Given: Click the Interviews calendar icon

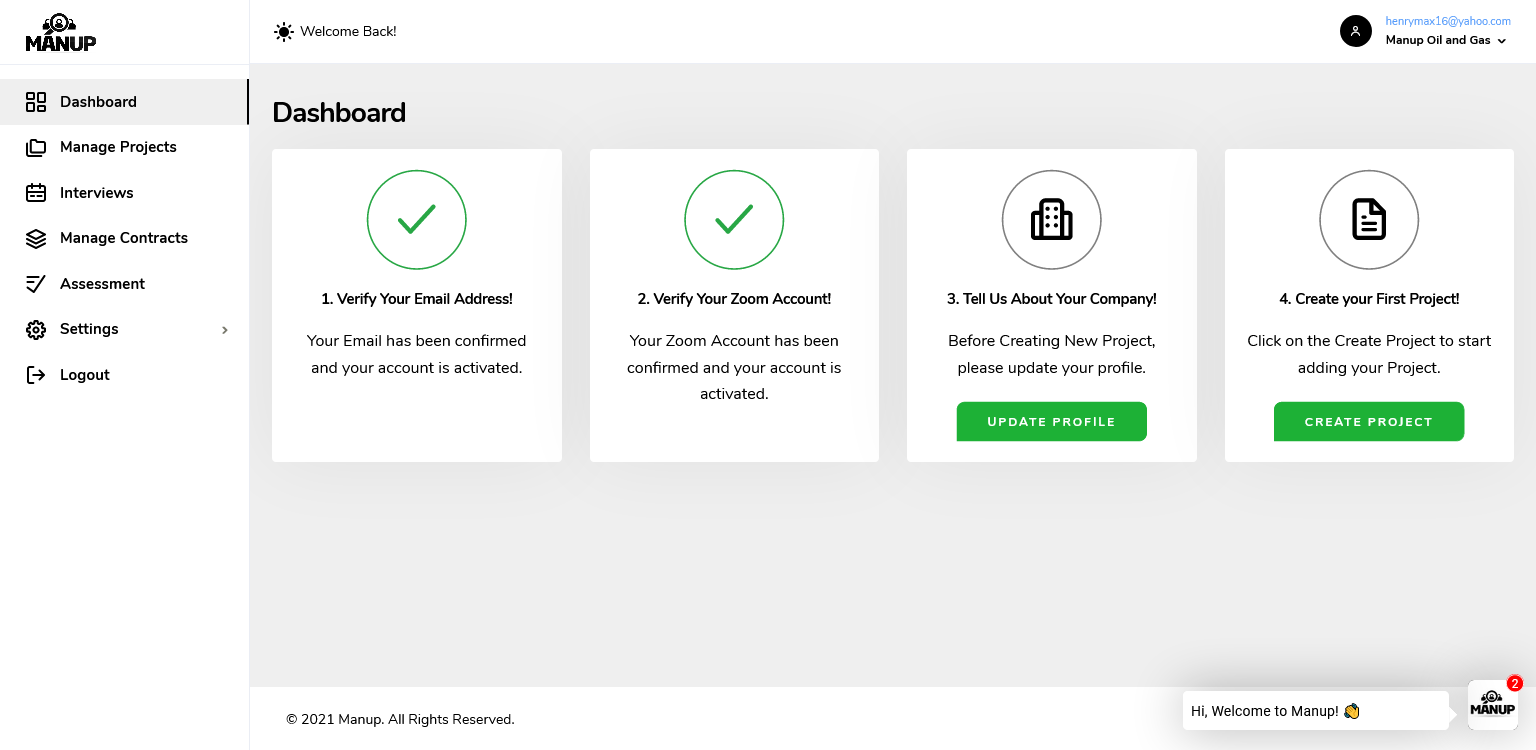Looking at the screenshot, I should (36, 193).
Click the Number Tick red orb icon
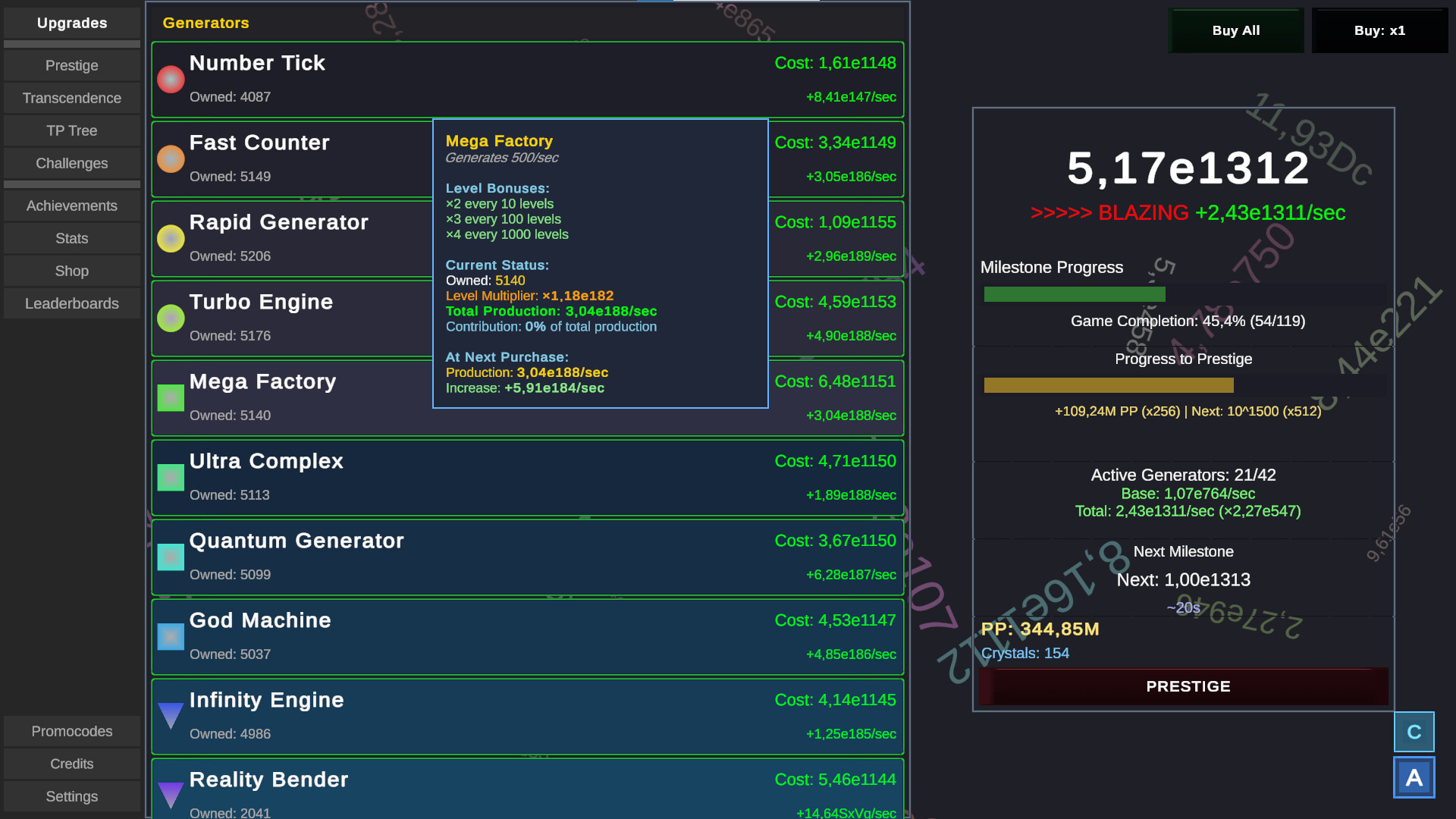The height and width of the screenshot is (819, 1456). [x=170, y=79]
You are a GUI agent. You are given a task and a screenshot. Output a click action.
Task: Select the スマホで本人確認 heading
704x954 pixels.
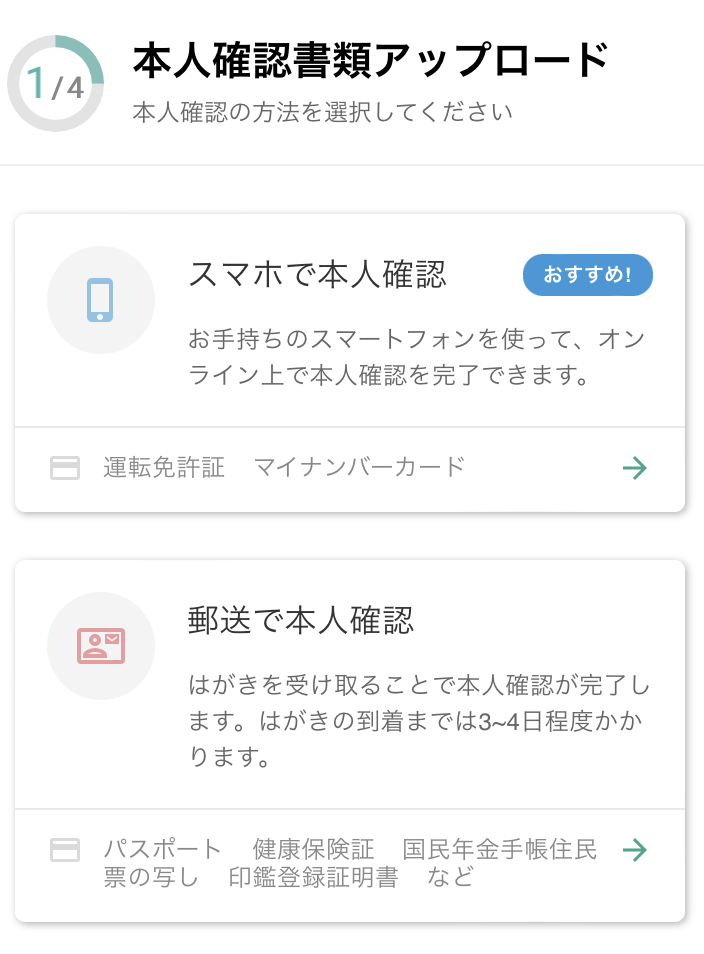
********
### Exercise
Reproduce each of the records above word for word, without the pictures.

### Exercise answer
Given: Click the Interviews calendar icon

Looking at the screenshot, I should (36, 193).
Click the Number Tick red orb icon
The height and width of the screenshot is (819, 1456). [x=170, y=79]
You are a GUI agent. You are given a task and a screenshot. Output a click action.
Task: Select the スマホで本人確認 heading
704x954 pixels.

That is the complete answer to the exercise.